La Directrice exécutive sortante de PCQVP partage son point de vue sur l’ITIE et PCQVP

Alors que je m’apprête à quitter mon poste de Directrice exécutive de Publiez ce que vous payez (PCQVP), je réfléchis également à la manière dont l’espace de gouvernance des ressources naturelles a changé au cours des six dernières années. Tout au long de mon mandat à PCQVP, je suis restée constamment engagée auprès de l’ITIE, sous une forme ou sous une autre, et je peux dire sans me tromper que l’engagement de la société civile auprès de l’ITIE et la réponse des autres collèges à l’ITIE n’ont jamais été aussi forts. Cela ne signifie pas que nous sommes toujours d’accord, mais nous concentrons de plus en plus les discussions sur les domaines de la gouvernance des ressources qui ont une réelle pertinence sur le terrain, et nous le faisons de manière constructive.
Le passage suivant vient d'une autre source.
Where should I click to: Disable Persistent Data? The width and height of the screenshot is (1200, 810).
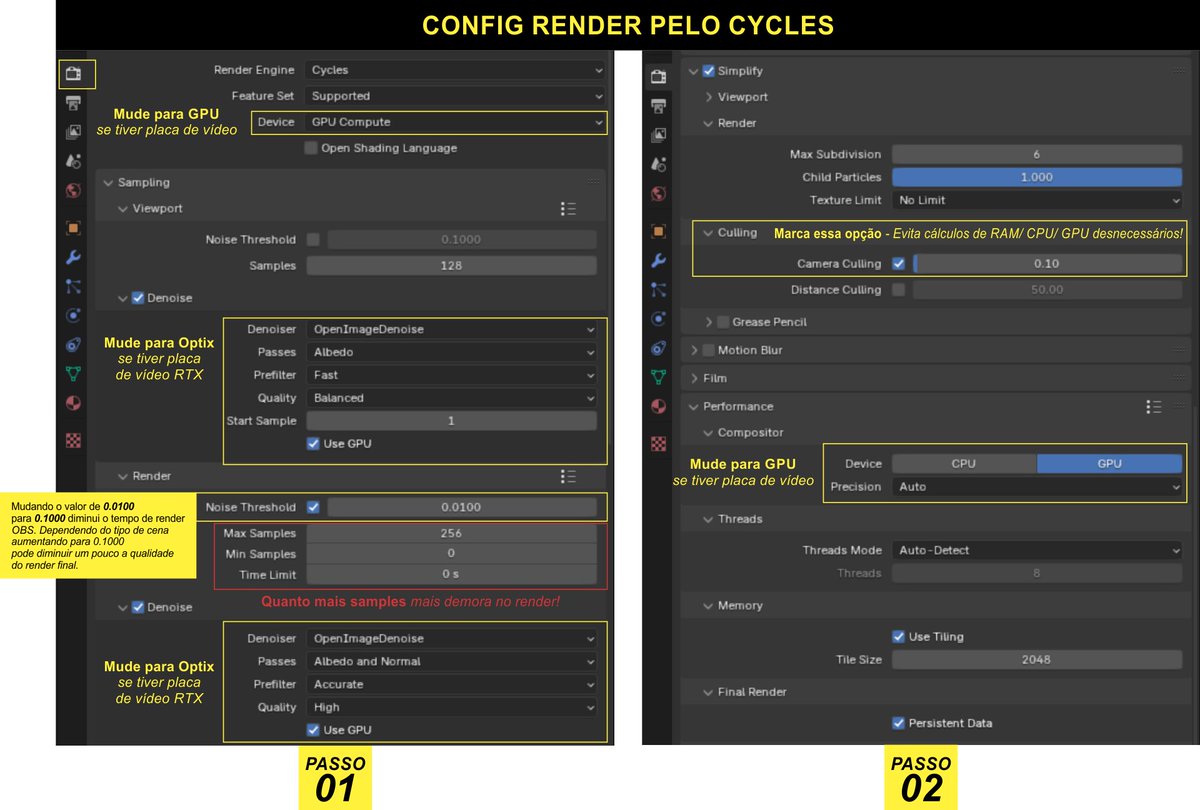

Dans quel autre contexte que celui de l’ITIE, les entreprises, les gouvernements et, surtout, la société civile peuvent-ils se réunir pour discuter sur un pied d’égalité de la gestion équitable et responsable des ressources naturelles ? Alors que deux années passées dans l’impossibilité de se rencontrer en personne, de prendre le temps d’aborder des questions délicates au cours d’un dîner ou en fin de soirée au bar de l’hôtel, aient laissé des traces, l’esprit de coopération est toujours bien vivant au sein des collèges de l’ITIE. Et il le faut ! Ensemble, nous avons des problèmes extrêmement complexes et difficiles à résoudre pour assurer une meilleure situation aux citoyens des pays riches en ressources.
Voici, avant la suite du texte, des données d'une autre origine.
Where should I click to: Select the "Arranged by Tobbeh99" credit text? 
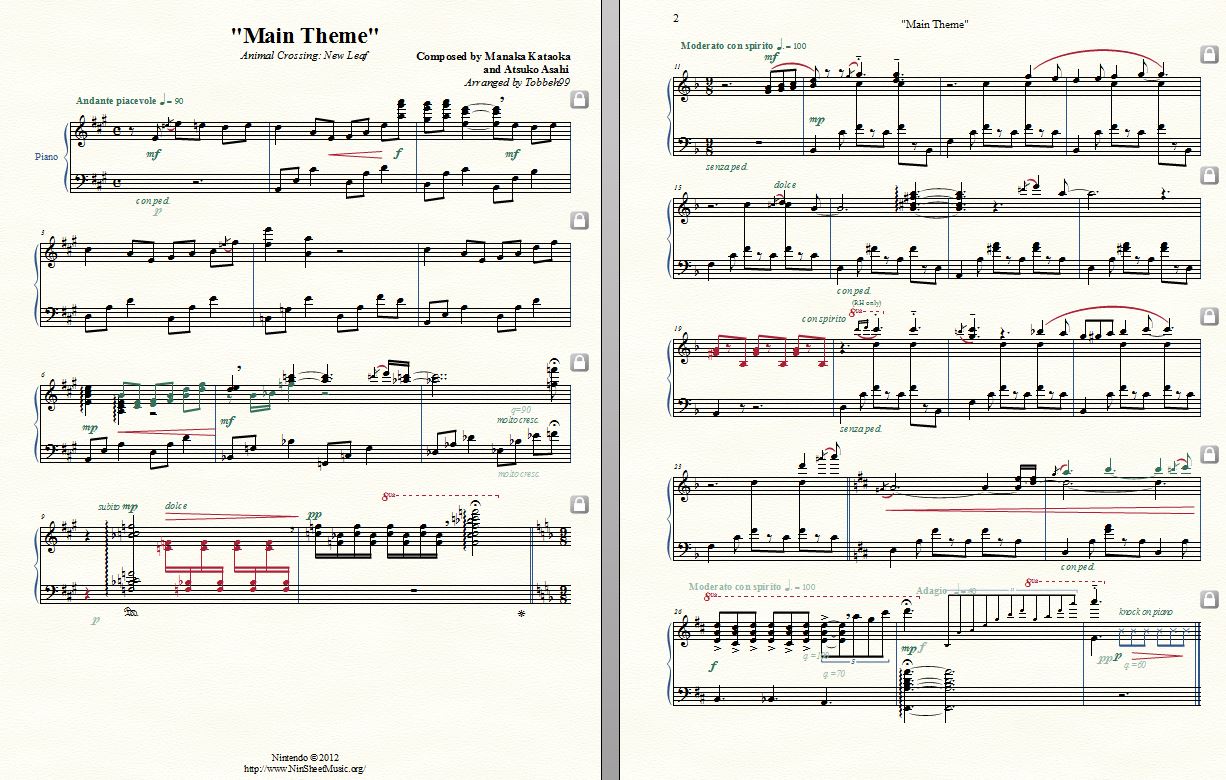(x=517, y=84)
L’ITIE et PCQVP célèbrent tous deux leur 20e anniversaire cette année – et il y a de quoi être fiers. Nous avons réussi à nous réunir en moyenne trois fois par an lors des réunions du Conseil d’administration de l’ITIE, avec les entreprises pétrolières, gazières et minières et les gouvernements, afin de consolider une norme toujours plus sophistiquée et solide pour la bonne gouvernance des ressources extractives. Ce n’est pas une mince affaire – imaginez les dirigeants de Shell et de Chevron assis avec des militants de terrain du Nigeria aux Philippines et des représentants gouvernementaux de plus de 50 pays mettant en œuvre l’ITIE. Au niveau des pays, les organisations membres de PCQVP sont activement engagées par le biais de groupes multipartites pour assurer la mise en œuvre de la norme en évolution. En collaborant aux niveaux mondial et national, les collèges ont veillé à ce que l’ITIE renforce son approche sur des questions importantes, telles que la transparence des contrats, la déclaration au niveau des projets, la transparence de la propriété effective et la mise en œuvre des registres de propriété.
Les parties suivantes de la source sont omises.